Quoted text
--- begin ---

Quick summary of, er, since I last updated. (Funny how every time I make a big dramatic post about OMGjournalingblock&self-hatred, updating suddenly becomes easier...)

Around All Saints Day I took a couple of days off for a four days trip to Salzburg, where I took a lot of walks as well as a lot of photographs, and felt, if not exactly happy, at least mostly relaxed and content and a bit more like breathing freely.










Also watched S5 finishing my B5 marathon and I cried through the best part Sleeping In Light from the moment Susan gets Sheridan's letter, which must be a new record. One might think I'd have become a bit desensitised by the third or fourth time, but apparently I'm getting even more sentimental in my old age. ::sigh::

Surprisingly enough I found I liked - the telepath[s of the very glossy hair, and does it come with the gene?]-arc aside - S5 best of all, maybe because it's the most grittily realistic. Maybe I've become too old and cynical, or maybe it's the spirit of the time and we've all become harder and more disillusioned, but at times throughout the earlier seasons I caught myself thinking that this would never work out, people are just never that idealistic, self-less and heroic and not the least bit corrupted by the power the wield. (And I guess MJS must have been aware of that potential problem, or he wouldn't have gone to such lengths to establish Sheridan and Delenn's personal integrity, not to mention Sheridan's personal memento mori.)

The character I most identify with is still Garibaldi, Sinclair can be surprisingly, dare I say it, hot on occasion, and somehow Ivanonva doesn't live up to the memories I have from when I watched the show on tv.

--- end ---

Data shown

--- begin ---

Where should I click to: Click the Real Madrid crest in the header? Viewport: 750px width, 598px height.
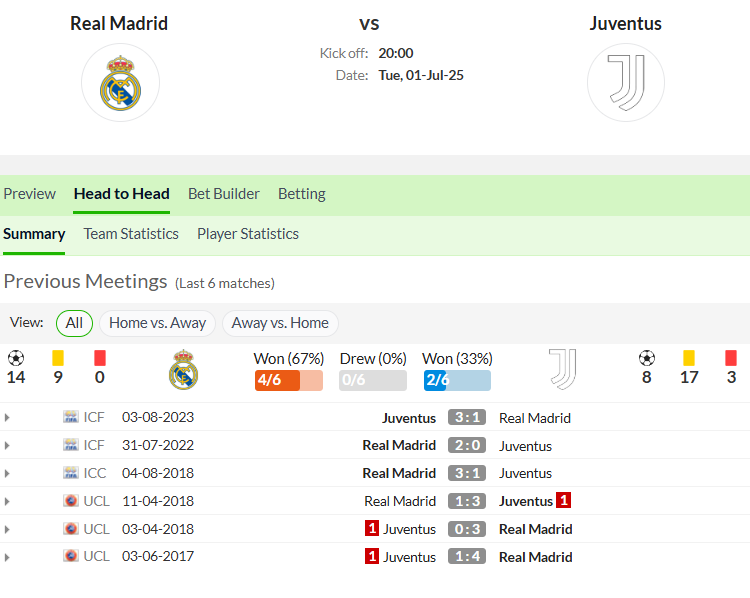[121, 83]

--- end ---

Set problem A
In the journal entry, where did the writer spend a four-day trip around All Saints Day?
Set problem B
Carry the journal entry forward from its final sentence, keeping the same voice.

Output A
Salzburg.

Output B
Took along a few books, but because of all the B5 watching I only manged to read naominovik's Empire Of Ivory, which I partly liked and partly not so much. Her strength is definitely the world-building and those parts that are driven by her characters (even if they do remain a bit pale and sketchy) and the interaction between them, which probably is why I liked the first part best, where she builds the relationship between Lawrence and Temeraire in a quintessentially slash fiction-y way without the actual slash.

I like where she's going idea-wise, the whole theme of the relationship between dragons and humans, I like what she's doing with her female characters without being too heavy-handed with a capital letter feminist message, but the action-driven parts - in case of this volume the drawn out search for the magic mushrooms - dragged a bit and failed to really draw me into the story. I can't quite pinpoint what bothers me about the books; maybe it's that I'm consciously or unconsciously comparing them to O'Brian, which is at once unfair and almost unavoidable and while his style is occasionally even more rambling, his main characters are more complex and more interesting and despite his rambling style of narration his prose has a power that hers lacks...

Not that I won't buy the next volume, the cliff-hanger ending took care of that. *g*

For someone working in a book-store I've been reading embarrassingly little lately, lack of focus, lack of concentration, lack of a functioning brain, perhaps. But a book I really enjoyed was Perihan Maǧden's Two Girls which I'd seen in a bookshop in Madrid but wasn't sure I actually wanted, especially not the really quite battered copy at the price they sold it. And even while I was reading it part of me kept on thinking I'm just too old for a book about an angsty teenage girl who listens to Limp Bizkit, Blink whateverthenumber and the like with, well, teenage angst. Lots of it. But Maǧden has such an original style and gives gives Behiye such a unique, personal voice that one is totally drawn into the story of her falling in love with Handan (The Feeling You'll Be Rescued) how it falls apart and all the resulting pain and tragedy...

And it really made me want to continue learning Turkish.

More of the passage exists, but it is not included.